If anyone needs four plastic covers for a Blackberry Curve, please do get in touch.

When I’m thinking about my faith, I think it helps to move other things out of the way. It’s like a mental declutter. Reading, colouring, sudoko, crosswords, getting some exercise, or having a change from the normal routine, all seem to help with this.

This January, my new routine seems to be reading the bible more often. If you are a Christian considering ordination, it’s kind of important. I’m following a bible course through our house group and learning alot.  I’d recommend it if you’ve got a bit stale or or bored, cyncial or otherwise drifted away from the bible..  http://www.thebiblecourse.org/

The more I learn about it, the more I realise I don’t know much about the world’s best selling book. It wasn’t written for us, as it was written so long ago, in a different culture, and uses metaphors and analogies that were much more relevant in those times, but there are plenty of things in the bible which are really powerful and relevant today. When I was on a study session, I once had a picture once of a shadow theatre, which is trying to mimic real life, but isn’t a carbon copy or manual, it’s more creative and mysterious. I think the bible can be like that at times … if we saw God how he really is, it would probably blow our minds.

In a fit of biblical enthusiasm I’ve also signed up to do a study course on Youversion, where I can read the whole bible in one year…. https://www.youversion.com .. so far so good, as it makes a change from playing Candycrush!

 

It’s all in the mind

I pretty much take my mind for granted. I’ve been lucky in sailing through most of my exams at school and rely on my brain to pay the bills, as I am in a job where analysis and composing complex information is a requirement. Recently I felt like I’d let things go a bit and my mind wasn’t performing as it should. I kind of needed to give it a rest. If this had been a bad back or some other illness, I think I’d have been much kinder on myself, and accepted this earlier. As it was I struggled on for way longer than was really helpful for me or others concerned. This is pretty common, we all like to think we are invincible and young for way longer than we actually are, otherwise why would anyone smoke! If you are rundown mentally though, the implications for  your work, social life can be more long-term and people often suffer prejudice and discrimination.
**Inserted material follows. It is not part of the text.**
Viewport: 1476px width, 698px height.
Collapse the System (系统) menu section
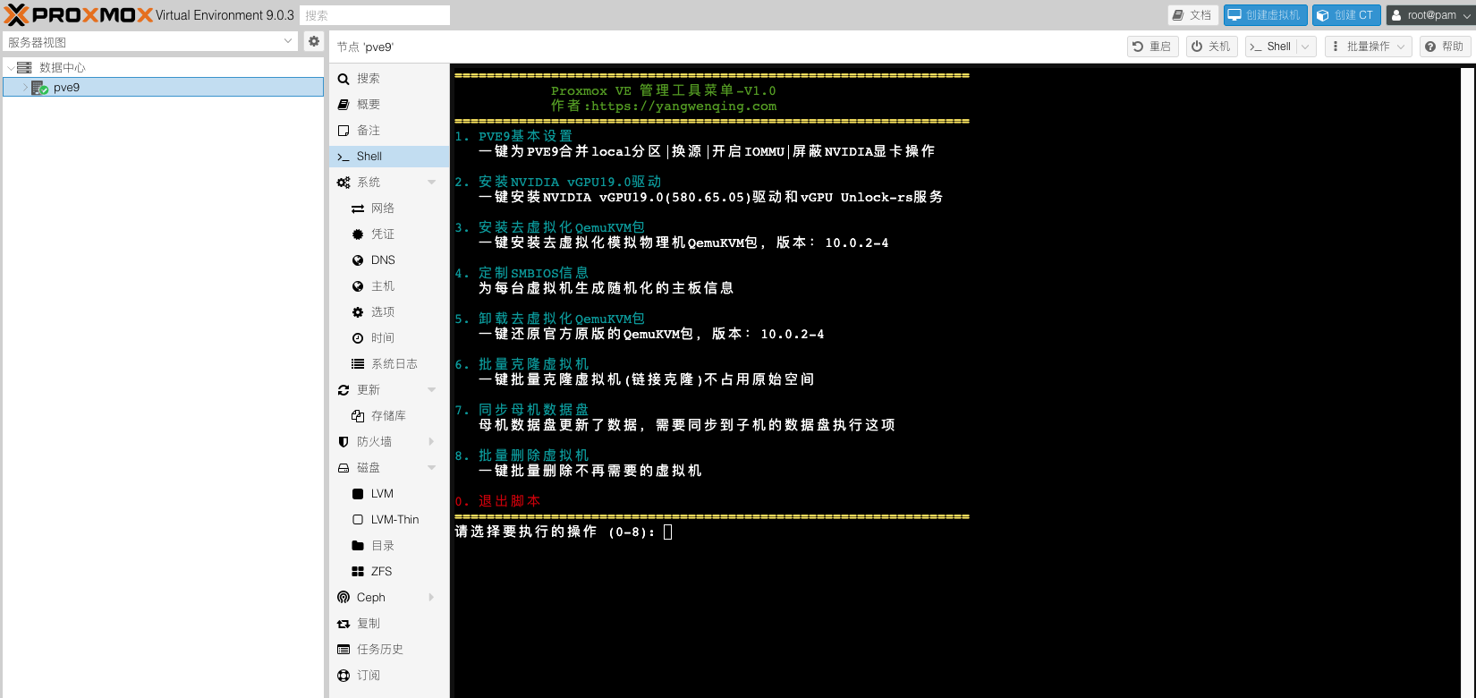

Since then people have been really helpful in sharing ideas and approaches, and I’ve had different kinds of support from my GP signing me off work to counselling and advice from colleagues and friends. The one I’m enjoying the most is mindfulness, I downloaded an app, called Head Space and completed a 10 day trial, and have noticed immediately that I am much nicer to live with and can take different developments more in my stride. It teaches you not to react immediately to thoughts and feelings, rather to notice these and explore them, without acting on them. It’s a technique not dissimilar to meditation, guided Bible reflections, or other ways of praying that people of faith use around the world. It is definitively worth a try though as it helps you take a step back. When my mind is full of children’s schedules, work, difficult conversations I’ve had, and any other ideas swilling around, I can end up feeling overloaded, and miss the sunshine and the colour of the sky, when this isn’t actually necessary.

I have two close relatives who are olympic champions in taming their minds after being diagnosed with bi-polar and schizophrenia in the early 90’s and both have managed to complete degrees, get married and live independent and challenging lives. Both are a real inspiration to me in managing life long conditions that have big ramifications for their lives, but not letting it define them. Like a paralympic they aspire to achieve as much as they can with their amazing minds, but also recognise their limitations and own the reality of that on her day to day life. I think if everyone did that the world would probably be a much nicer, and safer place!